Anger and frustration at the ongoing port issues has reached boiling point, according to Hortgro’s Jacques du Preez
South Africa still finds itself in a dire situation with ports across the country, according to Jacques du Preez, trade and markets at industry body Hortgro.
This is despite a number of meetings from an operational level to minister Pravin Gordhan, and the National Logistics Crisis Committee (NLCC) under the auspices of the president.
“The amount of anger and frustration has reached boiling point in all sectors and industries, especially at the grower level,” said Du Preez.
“Transnet (the country’s transport authority) presented many plans, but delivery and execution are lacking and it’s a case of too little too late.”
His comments come as South African exporters have been forced to move fruit over vast distances to meet shipping schedules.
Alternatives to container vessels are also sought, such as a move to specialised reefers. All these options are costly for an industry that has been through some tough years.
“Transnet is in such a financial mess that they are unable to repay loans and the treasury have stated they will not bail them out,” explained Du Preez in a newsletter to growers.
“Rumour has it that they will also run out of cash flow in February 2024. If they are unable to pay loans at the end of February, we are facing a complete disaster,” he said.
Du Preez said it was a scramble to try and put measures in place to rescue the deciduous season. “But it’s a case of putting band-aids over a gaping, gushing wound.”
However, he noted that for the first time, the door had been opened to private sector participation – albeit at ”a minute to midnight”.
Many industries and sectors are now, under the NLCC, exploring options and vehicles to fund equipment and expertise from the private sector and recoup the expenses from Transnet.
“But considering their financial position, how will they be able to do this?” Du Preez questioned. ”A lot (everything!) simply must change – from the bottom of the labour chain to the top management, to the equipment.
“The industry is pessimistic considering the plans and promises made by Transnet over the last year and looking at what transpired, our faith in them is rather depleted. We hope they prove us wrong.

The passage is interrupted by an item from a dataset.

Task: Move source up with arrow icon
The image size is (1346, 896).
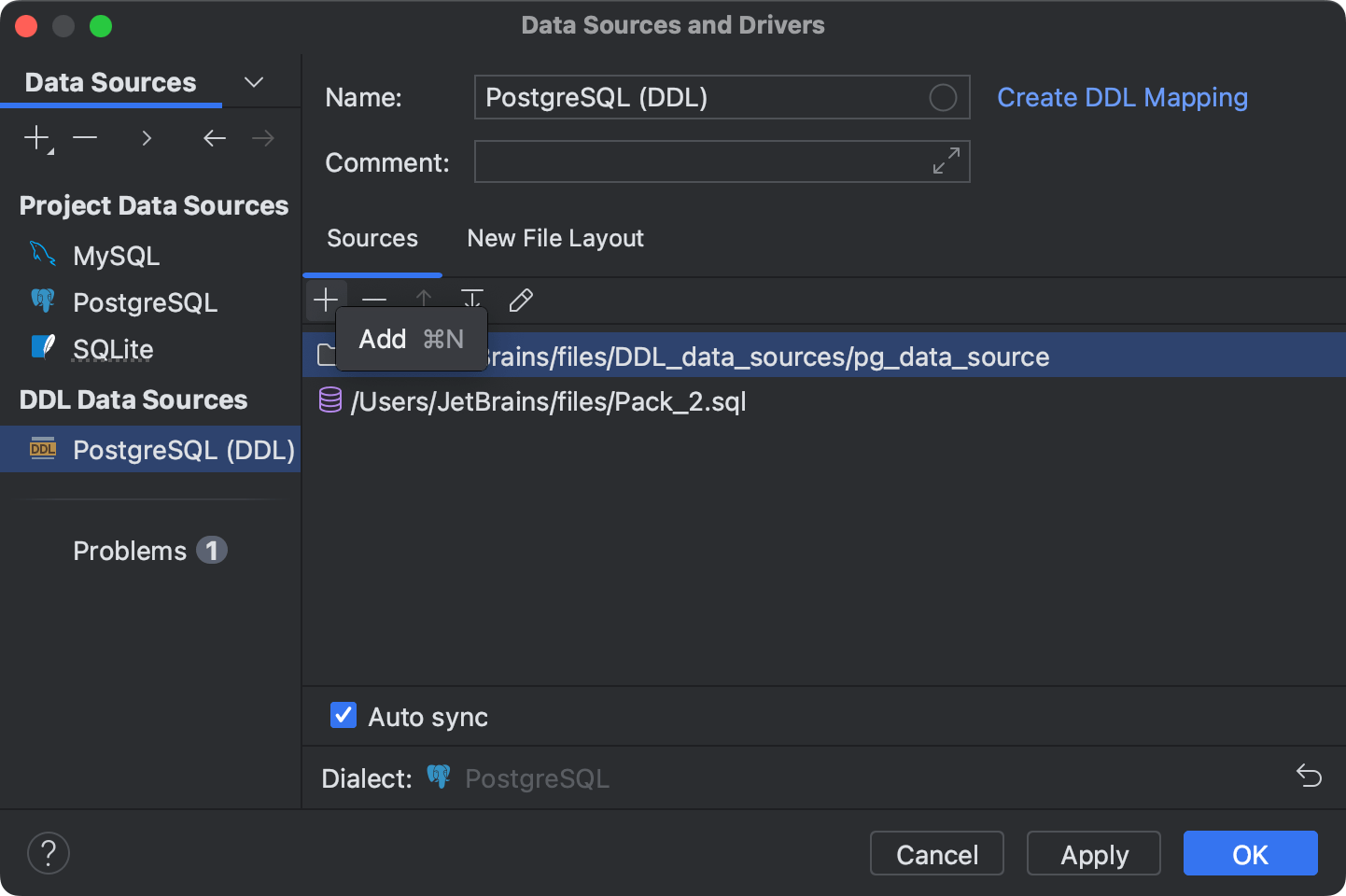Action: pos(423,300)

“The most critical link now is the availability and operational ability of the Rubber-Tyred Gantries (RTGs),” he noted. ”The seven second-hand RTGs are en route from Los Angeles and are expected to be deployed in mid-December. This will hopefully bump up the throughput in the container terminal.”

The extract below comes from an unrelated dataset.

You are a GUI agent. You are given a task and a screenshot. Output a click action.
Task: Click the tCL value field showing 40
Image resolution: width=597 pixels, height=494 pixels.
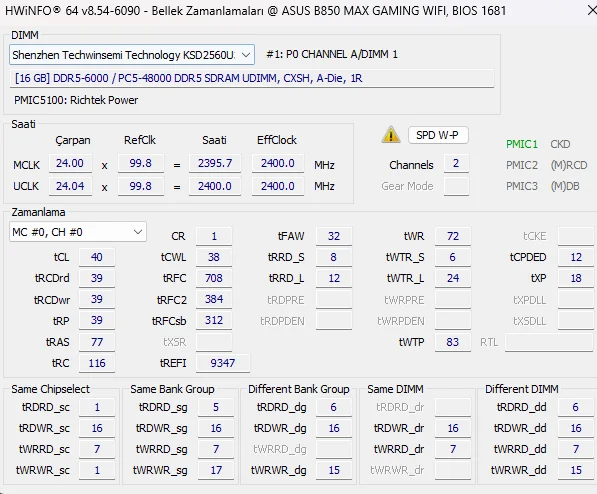[97, 257]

At the Multi-Purpose Terminal in Cape Town things are looking better than last year with three mobile cranes available compared to one last year. There is also a two-berth operation compared with one last year.
“Performance at this terminal is not too bad, however, it services smaller vessels, and its capacity is much lower than the container terminal,” Du Preez added. ”The privately run terminal, FPT, is running well, but it has limited capacity.”